Schistosomiasis

What is Schistosomiasis?

Schistosomiasis, also known as bilharzia, is a neglected tropical disease caused by parasitic worms that depend on freshwater snails for part of their life cycle. Infection typically occurs when people come into contact with contaminated freshwater, making it closely linked to daily activities such as bathing, fishing, or washing in affected areas.

The disease remains a major global health concern, with an estimated 253.7 million people requiring preventive treatment in 2024. Transmission has been reported across 79 countries, with the overwhelming majority of those affected, about 93.9%, living in Africa.

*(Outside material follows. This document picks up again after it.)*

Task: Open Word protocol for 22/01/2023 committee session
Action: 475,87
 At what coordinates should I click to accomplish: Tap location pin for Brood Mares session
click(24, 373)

Recognized as the second most impactful parasitic disease after malaria, schistosomiasis continues to disproportionately affect vulnerable communities with limited access to safe water and sanitation.

Micrograph of human parasite Schistosoma mansonii which causes tropical diseases schistosomiasis, transverse section through male and female parasites in copulation, light microscopy, X120

What are the causes of Schistosomiasis?

Schistosomiasis is caused by parasitic worms of the genus Schistosoma, with the main species affecting humans including S. mansoni, S. haematobium, and S. japonicum. Infection occurs when the infectious larval stage (cercariae) is released from freshwater snails into contaminated water and penetrates human skin upon contact.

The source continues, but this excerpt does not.